* WHAT THE EXERCISE ASKS
All of the data below is to be copied exactly.

* Data extracted from a collection
=== Section Start ===

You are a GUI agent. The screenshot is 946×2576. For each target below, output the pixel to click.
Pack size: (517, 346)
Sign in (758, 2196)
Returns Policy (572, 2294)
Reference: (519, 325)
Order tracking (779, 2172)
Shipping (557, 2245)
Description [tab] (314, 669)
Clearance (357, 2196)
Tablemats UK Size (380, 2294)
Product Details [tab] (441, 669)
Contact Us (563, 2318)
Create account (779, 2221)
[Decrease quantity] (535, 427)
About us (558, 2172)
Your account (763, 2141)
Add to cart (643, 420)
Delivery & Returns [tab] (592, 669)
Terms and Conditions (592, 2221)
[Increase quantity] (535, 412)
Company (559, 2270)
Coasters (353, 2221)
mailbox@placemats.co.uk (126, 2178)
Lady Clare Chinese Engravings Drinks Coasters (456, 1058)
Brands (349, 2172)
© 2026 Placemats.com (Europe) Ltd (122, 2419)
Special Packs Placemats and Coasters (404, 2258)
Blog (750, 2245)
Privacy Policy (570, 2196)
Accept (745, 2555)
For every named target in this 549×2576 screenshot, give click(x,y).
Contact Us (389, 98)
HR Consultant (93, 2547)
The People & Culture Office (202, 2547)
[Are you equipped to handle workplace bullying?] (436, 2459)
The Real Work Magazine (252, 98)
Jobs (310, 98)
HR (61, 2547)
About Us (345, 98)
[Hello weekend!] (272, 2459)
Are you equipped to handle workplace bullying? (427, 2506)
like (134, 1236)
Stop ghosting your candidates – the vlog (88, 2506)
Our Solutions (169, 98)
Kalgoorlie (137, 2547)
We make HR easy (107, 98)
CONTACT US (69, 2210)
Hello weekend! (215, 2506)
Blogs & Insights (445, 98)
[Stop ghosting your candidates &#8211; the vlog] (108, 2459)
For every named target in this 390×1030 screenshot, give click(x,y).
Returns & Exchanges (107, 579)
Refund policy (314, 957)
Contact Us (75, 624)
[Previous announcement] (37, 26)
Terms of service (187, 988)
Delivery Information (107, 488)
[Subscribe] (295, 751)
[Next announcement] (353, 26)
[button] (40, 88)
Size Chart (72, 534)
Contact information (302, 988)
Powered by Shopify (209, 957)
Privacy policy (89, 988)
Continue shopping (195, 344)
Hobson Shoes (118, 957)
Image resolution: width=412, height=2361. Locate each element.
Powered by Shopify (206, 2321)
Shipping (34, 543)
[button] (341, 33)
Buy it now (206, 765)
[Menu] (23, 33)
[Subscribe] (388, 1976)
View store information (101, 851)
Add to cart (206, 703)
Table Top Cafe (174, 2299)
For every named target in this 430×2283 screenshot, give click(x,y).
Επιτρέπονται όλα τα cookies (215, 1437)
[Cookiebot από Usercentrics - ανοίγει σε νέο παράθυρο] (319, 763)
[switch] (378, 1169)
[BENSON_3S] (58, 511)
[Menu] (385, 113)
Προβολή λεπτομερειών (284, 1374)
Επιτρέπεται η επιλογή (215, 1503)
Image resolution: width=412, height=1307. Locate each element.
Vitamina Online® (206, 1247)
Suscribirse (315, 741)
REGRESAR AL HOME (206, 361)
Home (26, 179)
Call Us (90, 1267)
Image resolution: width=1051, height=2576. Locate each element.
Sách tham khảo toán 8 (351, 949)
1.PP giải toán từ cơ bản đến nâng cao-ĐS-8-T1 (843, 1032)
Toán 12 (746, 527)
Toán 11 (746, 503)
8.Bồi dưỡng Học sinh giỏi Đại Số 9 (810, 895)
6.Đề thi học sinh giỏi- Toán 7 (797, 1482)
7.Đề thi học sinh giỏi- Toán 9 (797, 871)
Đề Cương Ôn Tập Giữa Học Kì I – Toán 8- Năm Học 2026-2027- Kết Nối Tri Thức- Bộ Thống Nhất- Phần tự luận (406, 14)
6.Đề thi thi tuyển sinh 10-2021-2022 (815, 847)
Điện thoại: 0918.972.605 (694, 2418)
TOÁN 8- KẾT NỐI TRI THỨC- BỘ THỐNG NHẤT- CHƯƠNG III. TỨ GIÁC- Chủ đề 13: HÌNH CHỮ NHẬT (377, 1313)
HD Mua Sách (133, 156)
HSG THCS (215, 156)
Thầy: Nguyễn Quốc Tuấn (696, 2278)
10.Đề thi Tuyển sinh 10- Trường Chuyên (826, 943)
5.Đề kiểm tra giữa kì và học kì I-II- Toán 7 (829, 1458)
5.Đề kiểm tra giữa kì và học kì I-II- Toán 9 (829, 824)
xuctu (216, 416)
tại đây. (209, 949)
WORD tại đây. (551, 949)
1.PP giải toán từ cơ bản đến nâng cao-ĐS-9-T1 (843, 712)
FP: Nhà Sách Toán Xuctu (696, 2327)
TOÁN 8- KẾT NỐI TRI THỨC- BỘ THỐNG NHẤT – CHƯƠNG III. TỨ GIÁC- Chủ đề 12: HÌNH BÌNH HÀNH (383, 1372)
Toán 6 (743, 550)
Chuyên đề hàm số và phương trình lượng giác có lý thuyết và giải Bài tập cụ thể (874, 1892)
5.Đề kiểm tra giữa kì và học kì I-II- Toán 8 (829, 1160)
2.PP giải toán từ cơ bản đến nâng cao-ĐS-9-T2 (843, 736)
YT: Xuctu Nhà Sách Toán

=== Section End ===

* ANSWER FOR THE TASK
You are a GUI agent. The screenshot is 946×2576. For each target below, output the pixel to click.
Pack size: (517, 346)
Sign in (758, 2196)
Returns Policy (572, 2294)
Reference: (519, 325)
Order tracking (779, 2172)
Shipping (557, 2245)
Description [tab] (314, 669)
Clearance (357, 2196)
Tablemats UK Size (380, 2294)
Product Details [tab] (441, 669)
Contact Us (563, 2318)
Create account (779, 2221)
[Decrease quantity] (535, 427)
About us (558, 2172)
Your account (763, 2141)
Add to cart (643, 420)
Delivery & Returns [tab] (592, 669)
Terms and Conditions (592, 2221)
[Increase quantity] (535, 412)
Company (559, 2270)
Coasters (353, 2221)
mailbox@placemats.co.uk (126, 2178)
Lady Clare Chinese Engravings Drinks Coasters (456, 1058)
Brands (349, 2172)
© 2026 Placemats.com (Europe) Ltd (122, 2419)
Special Packs Placemats and Coasters (404, 2258)
Blog (750, 2245)
Privacy Policy (570, 2196)
Accept (745, 2555)
For every named target in this 549×2576 screenshot, give click(x,y).
Contact Us (389, 98)
HR Consultant (93, 2547)
The People & Culture Office (202, 2547)
[Are you equipped to handle workplace bullying?] (436, 2459)
The Real Work Magazine (252, 98)
Jobs (310, 98)
HR (61, 2547)
About Us (345, 98)
[Hello weekend!] (272, 2459)
Are you equipped to handle workplace bullying? (427, 2506)
like (134, 1236)
Stop ghosting your candidates – the vlog (88, 2506)
Our Solutions (169, 98)
Kalgoorlie (137, 2547)
We make HR easy (107, 98)
CONTACT US (69, 2210)
Hello weekend! (215, 2506)
Blogs & Insights (445, 98)
[Stop ghosting your candidates &#8211; the vlog] (108, 2459)
For every named target in this 390×1030 screenshot, give click(x,y).
Returns & Exchanges (107, 579)
Refund policy (314, 957)
Contact Us (75, 624)
[Previous announcement] (37, 26)
Terms of service (187, 988)
Delivery Information (107, 488)
[Subscribe] (295, 751)
[Next announcement] (353, 26)
[button] (40, 88)
Size Chart (72, 534)
Contact information (302, 988)
Powered by Shopify (209, 957)
Privacy policy (89, 988)
Continue shopping (195, 344)
Hobson Shoes (118, 957)
Image resolution: width=412, height=2361. Locate each element.
Powered by Shopify (206, 2321)
Shipping (34, 543)
[button] (341, 33)
Buy it now (206, 765)
[Menu] (23, 33)
[Subscribe] (388, 1976)
View store information (101, 851)
Add to cart (206, 703)
Table Top Cafe (174, 2299)
For every named target in this 430×2283 screenshot, give click(x,y).
Επιτρέπονται όλα τα cookies (215, 1437)
[Cookiebot από Usercentrics - ανοίγει σε νέο παράθυρο] (319, 763)
[switch] (378, 1169)
[BENSON_3S] (58, 511)
[Menu] (385, 113)
Προβολή λεπτομερειών (284, 1374)
Επιτρέπεται η επιλογή (215, 1503)
Image resolution: width=412, height=1307. Locate each element.
Vitamina Online® (206, 1247)
Suscribirse (315, 741)
REGRESAR AL HOME (206, 361)
Home (26, 179)
Call Us (90, 1267)
Image resolution: width=1051, height=2576. Locate each element.
Sách tham khảo toán 8 (351, 949)
1.PP giải toán từ cơ bản đến nâng cao-ĐS-8-T1 (843, 1032)
Toán 12 (746, 527)
Toán 11 (746, 503)
8.Bồi dưỡng Học sinh giỏi Đại Số 9 (810, 895)
6.Đề thi học sinh giỏi- Toán 7 (797, 1482)
7.Đề thi học sinh giỏi- Toán 9 (797, 871)
Đề Cương Ôn Tập Giữa Học Kì I – Toán 8- Năm Học 2026-2027- Kết Nối Tri Thức- Bộ Thống Nhất- Phần tự luận (406, 14)
6.Đề thi thi tuyển sinh 10-2021-2022 (815, 847)
Điện thoại: 0918.972.605 (694, 2418)
TOÁN 8- KẾT NỐI TRI THỨC- BỘ THỐNG NHẤT- CHƯƠNG III. TỨ GIÁC- Chủ đề 13: HÌNH CHỮ NHẬT (377, 1313)
HD Mua Sách (133, 156)
HSG THCS (215, 156)
Thầy: Nguyễn Quốc Tuấn (696, 2278)
10.Đề thi Tuyển sinh 10- Trường Chuyên (826, 943)
5.Đề kiểm tra giữa kì và học kì I-II- Toán 7 (829, 1458)
5.Đề kiểm tra giữa kì và học kì I-II- Toán 9 (829, 824)
xuctu (216, 416)
tại đây. (209, 949)
WORD tại đây. (551, 949)
1.PP giải toán từ cơ bản đến nâng cao-ĐS-9-T1 (843, 712)
FP: Nhà Sách Toán Xuctu (696, 2327)
TOÁN 8- KẾT NỐI TRI THỨC- BỘ THỐNG NHẤT – CHƯƠNG III. TỨ GIÁC- Chủ đề 12: HÌNH BÌNH HÀNH (383, 1372)
Toán 6 (743, 550)
Chuyên đề hàm số và phương trình lượng giác có lý thuyết và giải Bài tập cụ thể (874, 1892)
5.Đề kiểm tra giữa kì và học kì I-II- Toán 8 (829, 1160)
2.PP giải toán từ cơ bản đến nâng cao-ĐS-9-T2 (843, 736)
YT: Xuctu Nhà Sách Toán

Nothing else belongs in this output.